The appellate court first concluded that the insured v. insured clause did in fact apply to this case, rejecting the plaintiff’s contention that at a minimum the exclusion was ambiguous because it could be read as applying only to claims brought by directors in their capacities as directors. Applying New York law to the interpretation of the Policy, the court explained that the exclusion, on its face, exempts from coverage “any” claim brought by, on behalf of, or at the direction of an insured director, unless the claim is employment-related. The court added that the plaintiff’s consultant agreement specifically provided that the plaintiff was a consultant and not an employee, so the employment-related exception did not apply.
The court then turned to the question of whether the plaintiff was “duly elected or appointed” as a director to constitute a “Director and Officer” as defined by the policy. In the court’s view, “[t]he plain meaning of the phrase ‘duly elected or appointed’ in the Policy’s definition of ‘Directors and Officers’ is that directors must be duly selected, by vote or appointment, in accordance with proper procedures.” In dismissing the plaintiff’s contention that the policy language was ambiguous the court concluded that the omission of “de facto” directors from the definition did not render the policy ambiguous.

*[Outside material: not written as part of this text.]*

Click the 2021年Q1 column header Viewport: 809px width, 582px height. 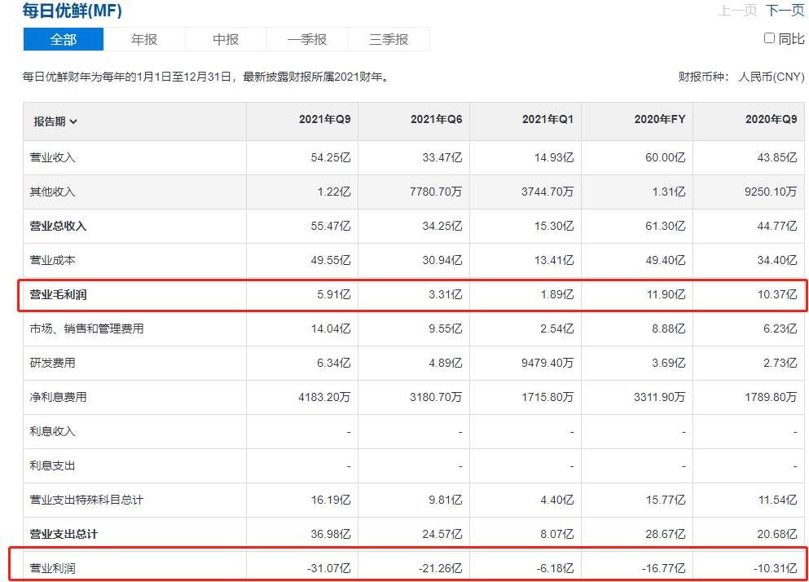547,119
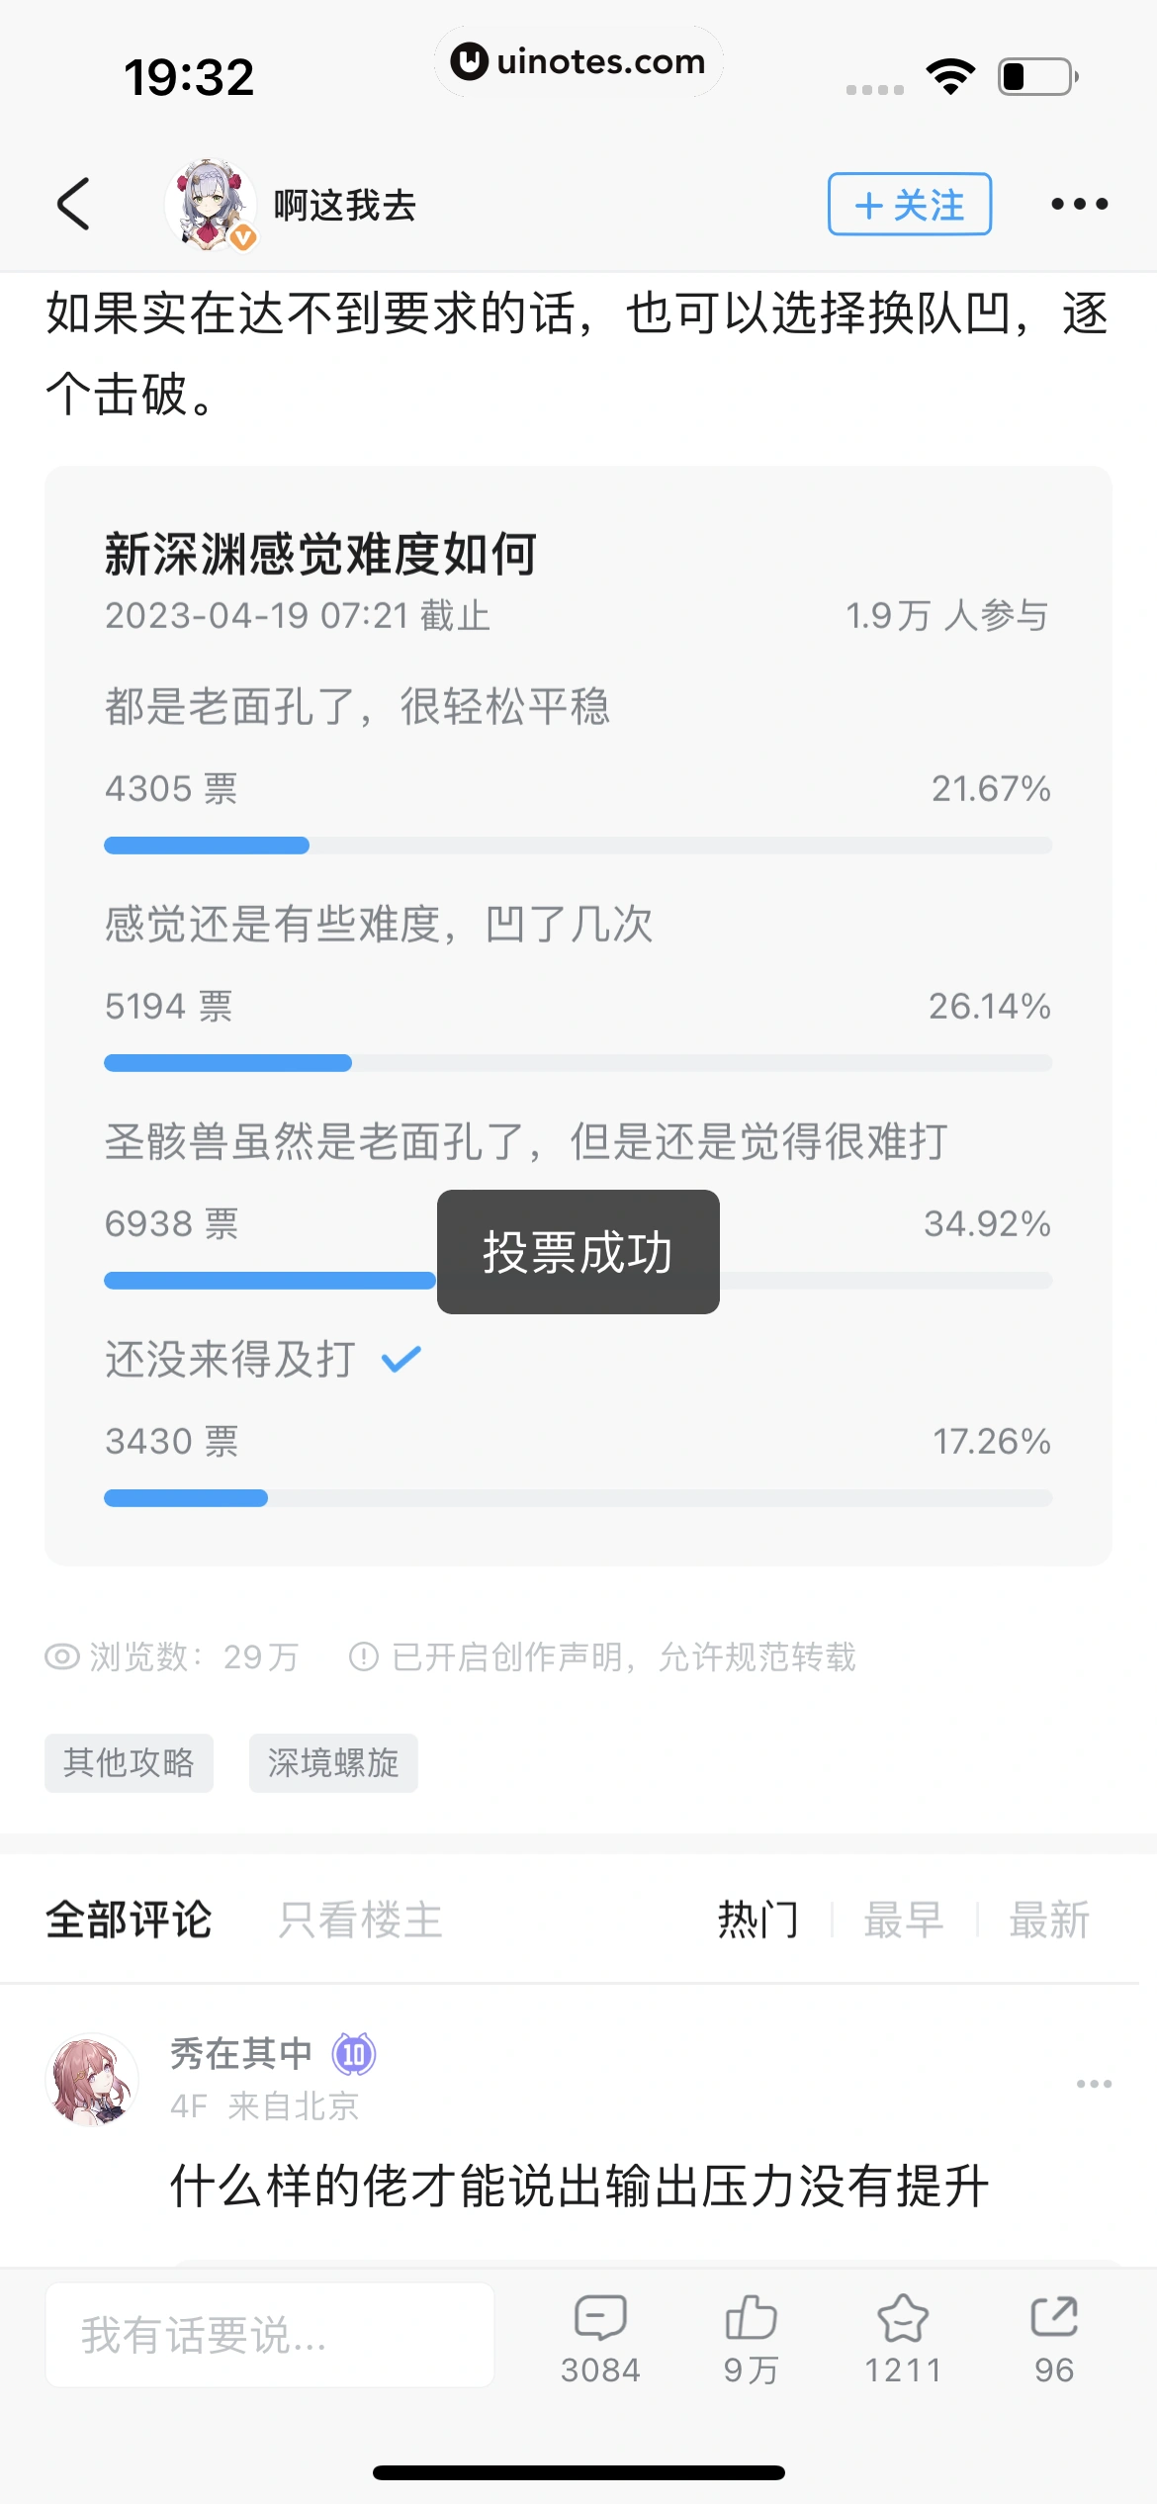
Task: Click the +关注 follow button
Action: point(909,204)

Finally, the court addressed the plaintiff’s argument that the insured company’s bylaws governing appointment of a new director were not followed and thus that the plaintiff was not “duly elected or appointed.” The court rejected this argument. Applying Nevada law to the contract, the court concluded that the bylaws were not ambiguous, and contrary to the plaintiff’s suggestion, the reference to “newly-created directorships resulting from any increase in the authorized number of directors” did not explicitly require more formal action than that which was already taken by the Board. Further, as explained by the court, even if there were ambiguity in the bylaws, the question whether the plaintiff was duly elected or appointed as a director was answered in the affirmative by a jury based on largely undisputed evidence, including that all five directors were present at the Board meeting where the transaction and appointment was approved; that the plaintiff thereafter began serving as a director, sought confirmation that he was covered by the policies, attended three Board meetings, and was paid for his services; and that, in various filings with government agencies, the insured company represented that the plaintiff was a director.
Accordingly, the appellate court affirmed the district court’s judgment in favor of the insurer.